Lunedì in ufficio di presidenza (il bureau) «verrà affrontata la questione delle lobby che organizzano eventi», e i punti messi a segno potrebbero diventare due, comunque il più resta da fare: è in mano a un gruppo di lavoro della commissione Affari costituzionali, che ha l’incarico più delicato e determinante, cioè quello di mettere mano al regolamento. «Conflitti di interessi, codici di condotta e quant’altro: anche solo votare qualcosa prima dell’estate suona oggi ambizioso», dice Freund: «Non esattamente una “pulizia rapida!”».
Anticipazioni (e delusioni)
La delusione in assoluto più cocente, per Freund e non solo, coinvolge anzitutto la Commissione europea.
È infatti da ben prima dello scandalo Qatar che l’Europarlamento ha sollecitato Bruxelles perché partorisse finalmente la proposta di un organo etico indipendente. Von der Leyen aveva fatto promesse, la commissaria alla trasparenza Jourova pure, ma niente; del resto pure in aula il Ppe nicchiava.

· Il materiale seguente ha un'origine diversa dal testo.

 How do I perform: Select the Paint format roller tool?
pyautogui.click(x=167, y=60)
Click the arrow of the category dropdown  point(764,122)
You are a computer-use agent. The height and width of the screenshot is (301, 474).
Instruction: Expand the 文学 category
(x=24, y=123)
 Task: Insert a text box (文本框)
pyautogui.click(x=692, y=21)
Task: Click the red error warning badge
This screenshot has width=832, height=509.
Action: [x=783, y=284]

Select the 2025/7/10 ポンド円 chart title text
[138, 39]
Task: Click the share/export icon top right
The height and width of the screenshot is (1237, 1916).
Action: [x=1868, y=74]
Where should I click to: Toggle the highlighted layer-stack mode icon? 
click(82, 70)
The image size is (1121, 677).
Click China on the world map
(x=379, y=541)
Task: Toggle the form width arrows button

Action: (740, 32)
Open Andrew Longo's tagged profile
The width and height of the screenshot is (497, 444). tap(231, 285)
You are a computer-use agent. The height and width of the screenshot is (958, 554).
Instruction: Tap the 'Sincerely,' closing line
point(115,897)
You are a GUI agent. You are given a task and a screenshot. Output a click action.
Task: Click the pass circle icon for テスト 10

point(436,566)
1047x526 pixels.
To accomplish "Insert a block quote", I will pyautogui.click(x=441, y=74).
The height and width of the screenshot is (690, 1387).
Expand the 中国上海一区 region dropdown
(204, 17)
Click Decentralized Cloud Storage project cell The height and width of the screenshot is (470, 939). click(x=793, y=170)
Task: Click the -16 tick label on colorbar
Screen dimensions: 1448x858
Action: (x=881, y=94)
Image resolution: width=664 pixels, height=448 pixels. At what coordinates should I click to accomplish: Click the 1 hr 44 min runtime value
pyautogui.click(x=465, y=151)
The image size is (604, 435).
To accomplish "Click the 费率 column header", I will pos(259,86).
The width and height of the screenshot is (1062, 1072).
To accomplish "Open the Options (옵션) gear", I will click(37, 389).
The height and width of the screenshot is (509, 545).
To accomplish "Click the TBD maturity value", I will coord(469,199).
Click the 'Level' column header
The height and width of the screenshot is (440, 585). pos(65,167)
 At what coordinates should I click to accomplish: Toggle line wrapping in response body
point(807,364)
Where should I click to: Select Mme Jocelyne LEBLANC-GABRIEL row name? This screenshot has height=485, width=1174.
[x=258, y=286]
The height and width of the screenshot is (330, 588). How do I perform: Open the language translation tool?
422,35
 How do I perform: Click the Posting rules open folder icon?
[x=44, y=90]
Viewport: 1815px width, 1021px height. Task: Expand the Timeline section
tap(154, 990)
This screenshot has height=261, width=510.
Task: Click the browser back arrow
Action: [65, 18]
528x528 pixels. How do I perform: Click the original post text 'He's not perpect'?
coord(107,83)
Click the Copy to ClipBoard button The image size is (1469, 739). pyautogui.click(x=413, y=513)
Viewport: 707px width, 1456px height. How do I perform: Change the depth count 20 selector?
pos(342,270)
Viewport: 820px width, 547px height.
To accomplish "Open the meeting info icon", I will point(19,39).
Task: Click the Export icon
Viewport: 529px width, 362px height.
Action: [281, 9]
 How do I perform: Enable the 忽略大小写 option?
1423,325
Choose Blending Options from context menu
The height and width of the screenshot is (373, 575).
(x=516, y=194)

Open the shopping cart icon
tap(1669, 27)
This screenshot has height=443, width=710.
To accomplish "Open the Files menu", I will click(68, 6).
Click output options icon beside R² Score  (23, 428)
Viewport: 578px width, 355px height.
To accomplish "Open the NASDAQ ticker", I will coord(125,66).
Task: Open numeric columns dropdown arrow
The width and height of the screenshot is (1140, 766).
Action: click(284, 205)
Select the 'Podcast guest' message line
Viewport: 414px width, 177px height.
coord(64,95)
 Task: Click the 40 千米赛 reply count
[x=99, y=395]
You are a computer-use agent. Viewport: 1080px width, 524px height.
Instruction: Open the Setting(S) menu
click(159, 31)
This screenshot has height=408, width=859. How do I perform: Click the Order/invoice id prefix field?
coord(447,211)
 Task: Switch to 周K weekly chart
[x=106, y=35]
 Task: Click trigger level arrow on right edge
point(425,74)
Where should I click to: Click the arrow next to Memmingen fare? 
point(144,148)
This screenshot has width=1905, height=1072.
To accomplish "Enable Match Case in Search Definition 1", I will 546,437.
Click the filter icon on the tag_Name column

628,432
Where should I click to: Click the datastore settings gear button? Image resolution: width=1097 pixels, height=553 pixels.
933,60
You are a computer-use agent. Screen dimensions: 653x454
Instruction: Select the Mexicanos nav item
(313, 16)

Dopo lo scandalo corruzione, sembrava arrivato il momentum. Intervistata da Domani a febbraio, Věra Jourová aveva giustificato i ritardi con la complessità del dossier e di metter d’accordo tutti per un accordo interistituzionale. Di rinvio in rinvio, si è arrivati a maggio.
Mentre con gran fanfara Jourová ha già presentato una riforma europea sulla corruzione, l’organo indipendente aspetta ancora. E soprattutto, pare che sarà svuotato di significato, non solo per ciò che Jourová ha anticipato a febbraio a Domani, ma anche per i risvolti più recenti sulla bozza in lavorazione.
Li anticipa Freund: «Ancor più preoccupante del ritardo è il contenuto della proposta, che per quel che mi risulta non avrà nulla a che fare con un organo etico. Sarà un organo che discute per definire standard comuni; non che io abbia nulla in contrario, ma il grande tema dell’integrità per come lo avevamo posto all’inizio non si limitava certo ad armonizzare gli standard! Il punto è cosa succede se li si infrange. Oggi gli standard non vengono implementati, e se vengono infranti nessuno viene sanzionato: era per questo che da rapporteur avevo proposto un organo etico indipendente!».
Insomma, von der Leyen e il suo team stanno lavorando a un macchinosissimo organo che tenga insieme non solo Commissione e Parlamento Ue, ma pure il comitato delle regioni e chi più ne ha più ne metta; ma che promette di essere un pachiderma senza alcuna reale rilevanza. Chissà se le cronache battezzeranno ora un Gattopardogate.